### TEKS KUTIPAN
= = = = =
Fungsi dari kotak hitam sendiri adalah untuk merekam pembicaraan antara pilot dan pemandu lalu lintas udara atau air traffic control (ATC) serta untuk mengetahui tekanan udara dan kondisi cuaca selama penerbangan. Walaupun dinamakan kotak hitam tetapi sesungguhnya kotak tersebut tidak berwarna hitam melainkan berwarna jingga (oranye). Hal ini dimaksudkan untuk memudahkan pencarian jika pesawat itu mengalami kecelakaan. Penempatan kotak hitam ini dilakukan sedemikian rupa sehingga mudah ditemukan. Umumnya terdapat dua unit kotak hitam yang diletakkan pada bagian depan pesawat dan bagian ekor pesawat, yang diyakini merupakan bagian yang utuh ditemukan.
= = = = =
### LATIHAN SINGKAT 1
Sebutkan semua hal yang menurut teks tentang kotak hitam pesawat direkam atau diketahui melalui kotak hitam.
### LATIHAN SINGKAT 2
Tuliskan bagian teks tentang kotak hitam pesawat di antara "Fungsi dari kotak" dan "yang utuh ditemukan.", termasuk kedua batas tersebut.
### LATIHAN SINGKAT 3
Sambung teks tentang kotak hitam pesawat mulai setelah kalimat terakhirnya.

### DATA MENTAH
= = = = =
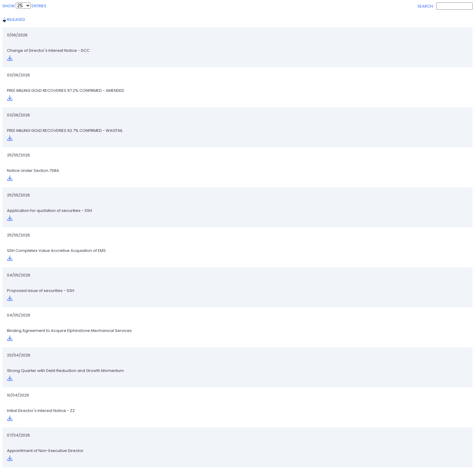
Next (465, 461)
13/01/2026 (17, 409)
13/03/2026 (18, 239)
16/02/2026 (18, 324)
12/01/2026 (17, 426)
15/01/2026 (17, 392)
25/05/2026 (18, 86)
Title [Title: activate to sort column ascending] (79, 19)
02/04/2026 (18, 222)
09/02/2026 (18, 341)
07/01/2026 (17, 443)
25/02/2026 (18, 273)
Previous (376, 461)
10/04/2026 (18, 188)
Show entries (24, 6)
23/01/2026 (18, 375)
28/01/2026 (18, 358)
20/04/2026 (18, 171)
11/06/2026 (17, 35)
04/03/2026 (18, 256)
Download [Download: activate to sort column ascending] (408, 19)
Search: (445, 6)
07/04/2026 (18, 205)
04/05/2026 (18, 137)
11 (452, 461)
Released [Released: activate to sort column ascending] (16, 19)
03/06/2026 (18, 52)
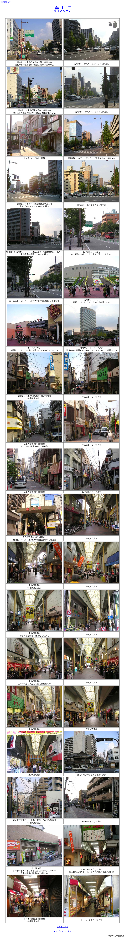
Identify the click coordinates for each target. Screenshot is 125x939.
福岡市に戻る (62, 927)
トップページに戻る (62, 931)
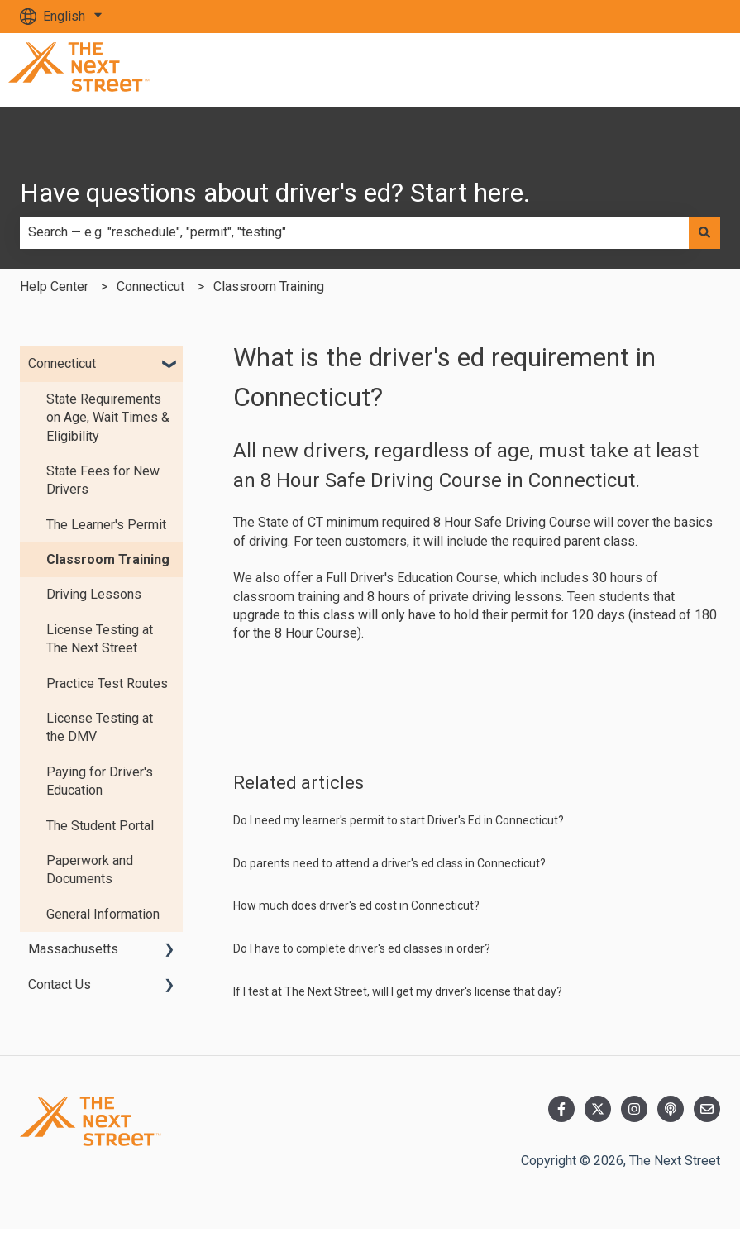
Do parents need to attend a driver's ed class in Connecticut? (389, 863)
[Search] (704, 232)
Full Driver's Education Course (412, 577)
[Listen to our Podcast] (670, 1109)
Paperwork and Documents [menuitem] (89, 869)
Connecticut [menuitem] (62, 363)
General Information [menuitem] (103, 914)
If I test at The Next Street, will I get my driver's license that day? (397, 991)
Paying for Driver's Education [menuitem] (99, 781)
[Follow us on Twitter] (598, 1109)
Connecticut (150, 286)
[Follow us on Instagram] (634, 1109)
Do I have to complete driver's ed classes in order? (361, 948)
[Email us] (707, 1109)
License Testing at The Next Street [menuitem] (99, 639)
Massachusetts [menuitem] (73, 949)
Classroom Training (268, 286)
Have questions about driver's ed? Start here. (275, 192)
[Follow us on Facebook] (561, 1109)
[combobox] (354, 232)
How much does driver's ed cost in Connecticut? (356, 905)
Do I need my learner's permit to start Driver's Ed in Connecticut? (398, 820)
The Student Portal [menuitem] (100, 826)
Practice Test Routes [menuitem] (107, 683)
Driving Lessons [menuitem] (93, 594)
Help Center (54, 286)
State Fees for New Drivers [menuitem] (103, 480)
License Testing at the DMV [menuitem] (99, 727)
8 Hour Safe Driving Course (511, 522)
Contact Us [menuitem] (59, 984)
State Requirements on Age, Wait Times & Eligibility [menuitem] (107, 417)
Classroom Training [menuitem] (107, 559)
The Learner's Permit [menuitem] (106, 525)
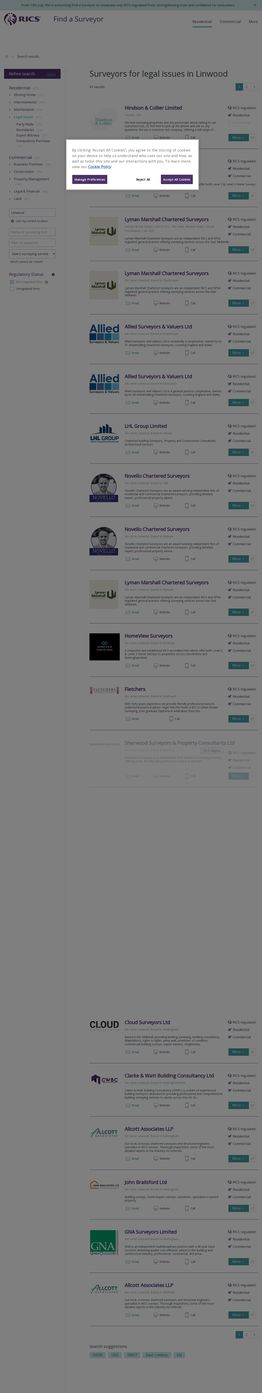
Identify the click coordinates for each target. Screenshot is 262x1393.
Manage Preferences (89, 179)
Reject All (143, 179)
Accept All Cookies (177, 179)
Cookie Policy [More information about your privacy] (99, 166)
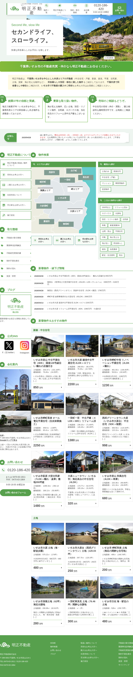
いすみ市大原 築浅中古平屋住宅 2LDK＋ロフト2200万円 (70, 303)
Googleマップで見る (8, 440)
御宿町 (66, 224)
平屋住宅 (119, 231)
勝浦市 (47, 221)
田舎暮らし (118, 243)
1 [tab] (62, 58)
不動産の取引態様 (125, 643)
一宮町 (67, 180)
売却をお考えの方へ (89, 647)
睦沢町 (43, 182)
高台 (121, 255)
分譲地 (118, 213)
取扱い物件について (89, 643)
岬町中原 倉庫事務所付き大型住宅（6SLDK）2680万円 (69, 297)
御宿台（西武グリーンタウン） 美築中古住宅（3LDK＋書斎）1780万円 (76, 290)
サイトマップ (123, 665)
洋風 (104, 237)
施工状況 (84, 661)
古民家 (125, 219)
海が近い (105, 243)
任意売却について (88, 654)
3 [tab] (70, 58)
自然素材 (113, 249)
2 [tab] (66, 58)
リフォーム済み (121, 207)
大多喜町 (44, 206)
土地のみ (105, 171)
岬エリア (75, 189)
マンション (106, 183)
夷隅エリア (45, 190)
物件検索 (54, 647)
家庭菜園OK (115, 225)
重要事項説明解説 (125, 647)
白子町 (74, 171)
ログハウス (106, 213)
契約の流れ (123, 657)
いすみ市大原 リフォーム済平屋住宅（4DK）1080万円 (69, 309)
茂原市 (52, 172)
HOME (53, 643)
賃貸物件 (105, 189)
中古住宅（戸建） (109, 177)
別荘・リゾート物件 (110, 219)
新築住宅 (117, 171)
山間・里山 (106, 231)
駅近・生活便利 (108, 255)
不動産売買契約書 (125, 650)
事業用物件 (119, 183)
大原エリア (75, 211)
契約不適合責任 (124, 654)
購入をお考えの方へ (89, 650)
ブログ (53, 654)
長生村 (86, 177)
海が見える (114, 237)
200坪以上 (106, 207)
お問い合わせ (55, 650)
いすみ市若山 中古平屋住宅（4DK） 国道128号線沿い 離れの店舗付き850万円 (79, 276)
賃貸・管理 (123, 661)
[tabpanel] (66, 30)
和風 (104, 225)
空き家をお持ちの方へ (90, 657)
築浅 (104, 249)
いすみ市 (62, 198)
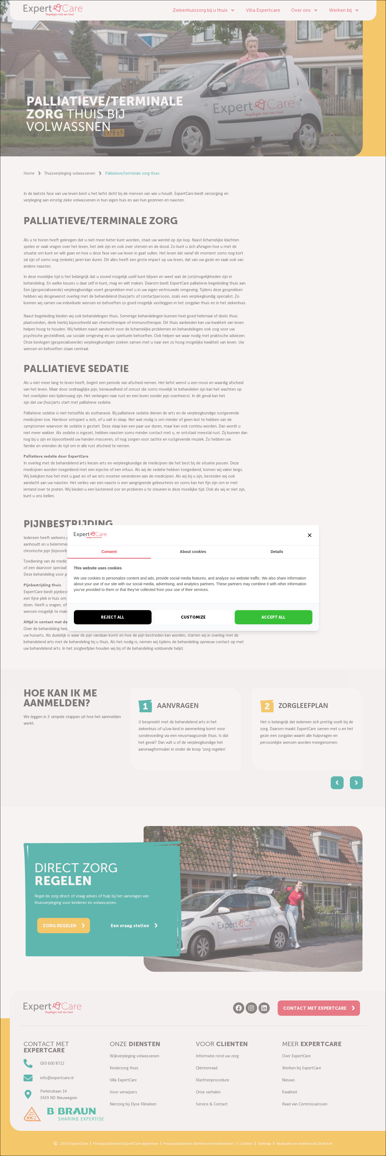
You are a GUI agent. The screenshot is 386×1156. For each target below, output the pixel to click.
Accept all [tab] (273, 617)
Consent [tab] (109, 551)
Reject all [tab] (112, 617)
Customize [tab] (193, 617)
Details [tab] (277, 551)
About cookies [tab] (193, 551)
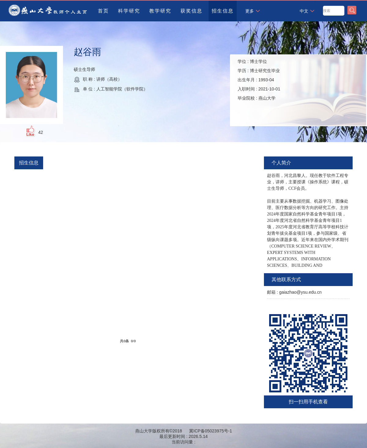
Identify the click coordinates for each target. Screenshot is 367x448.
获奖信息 (191, 10)
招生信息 (223, 10)
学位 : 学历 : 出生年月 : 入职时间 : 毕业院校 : (259, 80)
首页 (103, 10)
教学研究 (160, 10)
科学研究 (129, 10)
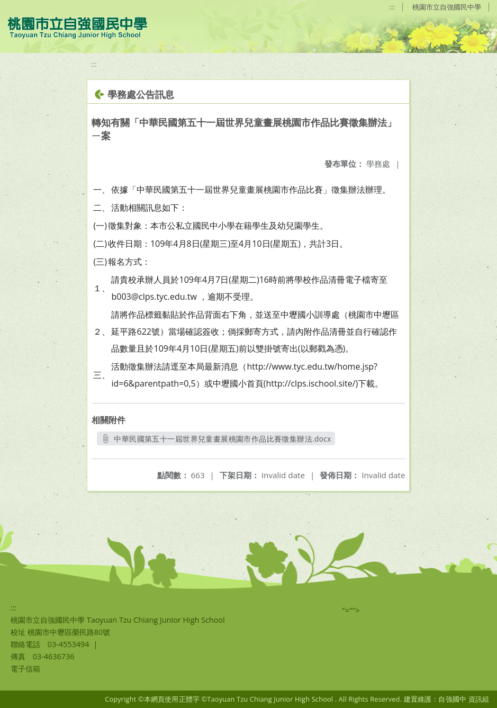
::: (392, 7)
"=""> (351, 610)
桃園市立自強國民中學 (446, 7)
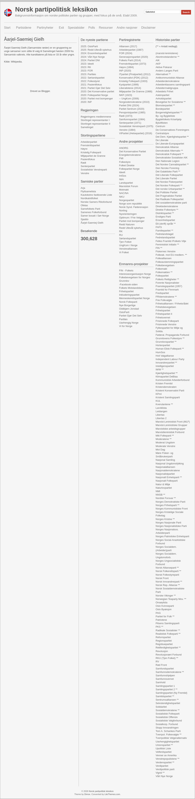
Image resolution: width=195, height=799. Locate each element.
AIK (158, 60)
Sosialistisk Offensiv (167, 717)
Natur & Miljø (163, 484)
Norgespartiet (126, 200)
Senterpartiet (88, 166)
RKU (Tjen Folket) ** (167, 658)
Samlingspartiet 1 (165, 686)
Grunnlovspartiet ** (166, 341)
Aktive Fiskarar (164, 67)
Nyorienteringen (128, 214)
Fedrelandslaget (164, 234)
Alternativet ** (163, 74)
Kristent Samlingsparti (168, 397)
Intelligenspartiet (165, 366)
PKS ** (159, 626)
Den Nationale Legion (168, 161)
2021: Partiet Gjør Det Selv (95, 88)
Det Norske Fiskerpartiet (169, 181)
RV (157, 661)
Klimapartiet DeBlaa (167, 376)
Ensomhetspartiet (165, 220)
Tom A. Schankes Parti (168, 731)
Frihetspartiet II (164, 313)
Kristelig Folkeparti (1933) (133, 81)
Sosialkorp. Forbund (167, 724)
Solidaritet (161, 706)
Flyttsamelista (88, 191)
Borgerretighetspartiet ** (169, 112)
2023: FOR (87, 70)
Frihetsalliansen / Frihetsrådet (172, 303)
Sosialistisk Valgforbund (169, 720)
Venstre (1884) (127, 129)
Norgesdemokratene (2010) (134, 102)
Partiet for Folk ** (165, 616)
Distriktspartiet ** (165, 213)
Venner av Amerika (166, 755)
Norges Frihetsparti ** (167, 505)
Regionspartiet (164, 640)
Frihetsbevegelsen (166, 307)
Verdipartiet (162, 765)
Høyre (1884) (126, 67)
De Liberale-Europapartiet (170, 143)
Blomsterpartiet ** (165, 105)
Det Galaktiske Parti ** (168, 171)
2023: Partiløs (88, 74)
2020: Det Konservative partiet (97, 91)
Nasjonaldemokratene (168, 470)
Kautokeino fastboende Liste (96, 194)
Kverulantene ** (164, 404)
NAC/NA (123, 193)
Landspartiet (126, 182)
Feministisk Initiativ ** (167, 244)
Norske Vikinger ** (166, 595)
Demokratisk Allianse (167, 147)
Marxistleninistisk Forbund (170, 432)
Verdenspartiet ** (165, 762)
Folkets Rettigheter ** (167, 279)
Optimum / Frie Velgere (132, 217)
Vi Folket (124, 252)
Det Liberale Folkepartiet (169, 175)
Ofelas (84, 205)
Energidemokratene (130, 154)
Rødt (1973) (125, 115)
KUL (158, 400)
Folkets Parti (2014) (130, 60)
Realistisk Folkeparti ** (168, 633)
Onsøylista (161, 602)
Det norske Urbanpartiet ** (170, 188)
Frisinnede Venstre (166, 324)
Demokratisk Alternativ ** (169, 150)
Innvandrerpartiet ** (166, 362)
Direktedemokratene (167, 206)
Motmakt (124, 189)
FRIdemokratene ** (166, 296)
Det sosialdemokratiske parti (171, 202)
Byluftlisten (162, 122)
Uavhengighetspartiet (167, 741)
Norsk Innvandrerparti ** (169, 581)
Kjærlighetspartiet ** (167, 373)
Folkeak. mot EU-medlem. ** (171, 254)
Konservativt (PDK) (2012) (133, 77)
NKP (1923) (125, 95)
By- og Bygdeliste (165, 115)
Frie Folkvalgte (164, 300)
= = = = =
### HASIL TUGAS 1
- Pembicaraan antara pilot dan pemandu lalu lintas udara (air traffic control/ATC)
- Tekanan udara
- Kondisi cuaca selama penerbangan

### HASIL TUGAS 2
Fungsi dari kotak hitam sendiri adalah untuk merekam pembicaraan antara pilot dan pemandu lalu lintas udara atau air traffic control (ATC) serta untuk mengetahui tekanan udara dan kondisi cuaca selama penerbangan. Walaupun dinamakan kotak hitam tetapi sesungguhnya kotak tersebut tidak berwarna hitam melainkan berwarna jingga (oranye). Hal ini dimaksudkan untuk memudahkan pencarian jika pesawat itu mengalami kecelakaan. Penempatan kotak hitam ini dilakukan sedemikian rupa sehingga mudah ditemukan. Umumnya terdapat dua unit kotak hitam yang diletakkan pada bagian depan pesawat dan bagian ekor pesawat, yang diyakini merupakan bagian yang utuh ditemukan.

### HASIL TUGAS 3
Istilah kotak hitam muncul ketika selepas pertemuan mengenai perekam penerbangan komersial pertama yang dinamai "Red Egg" karena warna dan bentuknya, seseorang berkomentar: "Ini adalah kotak hitam yang menakjubkan". Kotak hitam adalah istilah yang lebih humoris dan hampir tidak pernah digunakan dalam industri keselamatan penerbangan. Perekam ini secara umum tidak berwarna hitam, namun biasanya oranye terang agar mudah dicari dan ditemukan setelah terjadi suatu insiden.

Sejarah Lahirnya Kotak Hitam (black box)
Pada tahun 1953, David Warren seorang Ilmuwan Aeronautical Research Laboratory (ARL) di Australia, menggagas pembuatan sebuah alat perekam percakapan antara pilot dengan kru selama penerbangan. Hal ini terinspirasi saat sebuah pesawat jet jatuh di India dan tidak dapat diketahui penyebabnya.

Alat ini ini bisa merekam suara pilot dan semua data yang diterima dari 8 alat yang berbeda. Semua data ini bisa dipisah dan menghasilkan data yang akurat tentang penyebab kecelakaan. Alat ini kemudian dirancang untuk digunakan dalam perawatan dan pemeliharaan pesawat. Kemudian alat rekaman ini dimasukkan ke dalam kotak baja yang kuat untuk menjaga agar tidak ikut hancur ketika kecelakaan pesawat. Kotak ini juga dilapisi asbes tahan api sehingga kabel-kabelnya tidak ikut rusak karena panas.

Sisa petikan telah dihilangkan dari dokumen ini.